Una stagione che è finita velocemente, tra dissapori con il partito e i veti locali. Ma a Rosarno, oggi, non spira neppure quella ventata di novità promessa da Luigi De Magistris, il candidato indipendente che ha promesso di rompere gli schemi della vecchia politica. Al suo comitato hanno la bocca serrata sulla situazione di Rosarno, ma assicurano che sulla composizione delle liste stanno facendo un lavoro scrupoloso per “evitare brutte sorprese”, pronto per essere vagliato anche dalla Commissione antimafia.

«La situazione locale non è florida», commenta il presidente del comitato cittadino Pro Rosarno, Pietro Costantino, che ci tiene a tenersi fuori dalle polemiche politiche, ma che non può fare a meno di osservare che «è una situazione strana, non abbiamo candidati e per questo siamo preoccupati, perché l’amministrazione comunale è una figura di riferimento per ogni attività».

Commissario a oltranza

Nel frattempo, Rosarno è amministrata dal commissario prefettizio, Antonio Reppucci, che divide il suo impegno anche con il Comune di Pizzocalabro, anch’esso commissariato.
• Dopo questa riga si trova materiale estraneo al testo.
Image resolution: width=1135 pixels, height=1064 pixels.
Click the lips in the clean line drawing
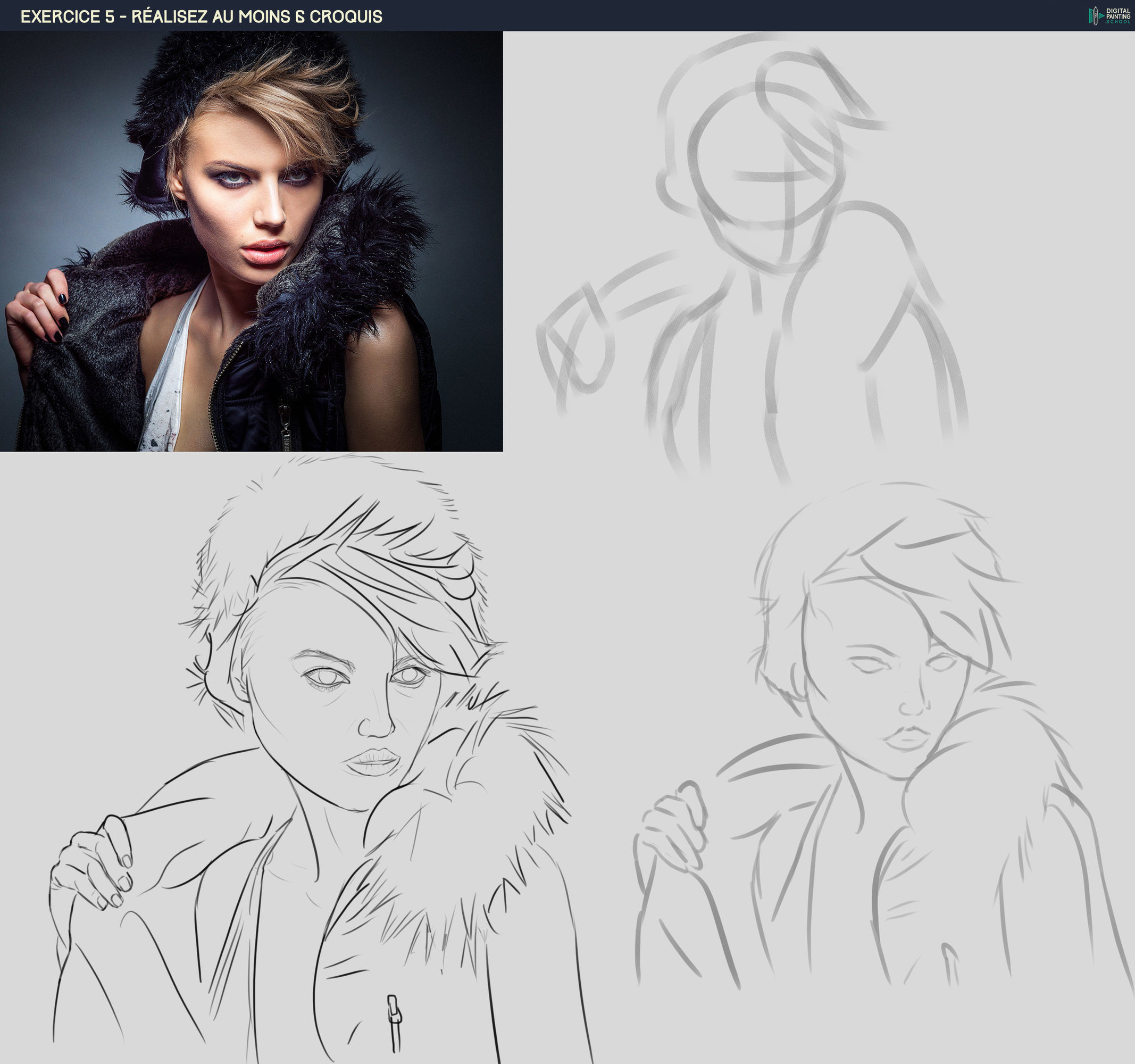tap(371, 761)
Il commissario è stato nominato nel febbraio scorso, in seguito all’arresto del sindaco, Giuseppe Idà, nell’ambito dell’inchiesta “Faust” insieme ad altre 49 persone.

L’accusa mossa dalla procura antimafia di Reggio Calabria è quella di avere accettato la promessa di voti dalla cosca Pisano in cambio dell’assegnazione al consigliere comunale Domenico Scriva, dell’assessorato ai lavori pubblici o, comunque, dell’attribuzione di un altro incarico di prestigio. Il 13 febbraio Idà si dimette insieme ai dieci consiglieri di maggioranza, dopo che il Tribunale del riesame di Reggio Calabria ha revocato gli arresti domiciliari sostituendola con il divieto di dimora a Rosarno.

Da quel momento, la prefettura di Reggio Calabria ha inviato la commissone d’accesso a Rosarno per verificare la eventuali forme di infiltrazione mafiose. Un lavoro di indagine amministrativa sintetizzata nella decisione del consiglio dei ministri di ieri 26 agosto, di nuovo un commissariamento per 18 mesi, elezioni dunque saltate.

Ma oltre alle inchieste sul comune si allunga anche l’ombra del dissesto finanziario, un’evasione fiscale pari all’80 per cento e debiti fuori bilancio. Una situazione complicata per chiunque che richiederebbe ai partiti di imporre grossi sacrifici ai propri cittadini per rimettere i conti in ordine e riportare l’amministrazione ad una condizione di efficienza. Una cura che renderebbe impopolare qualsiasi dottore, tanto più in un territorio così complicato. Il fallimento della politica in un territorio che da tema di scontro dei partiti è diventato, improvvisamente, terra di nessuno. O meglio preda delle cosche.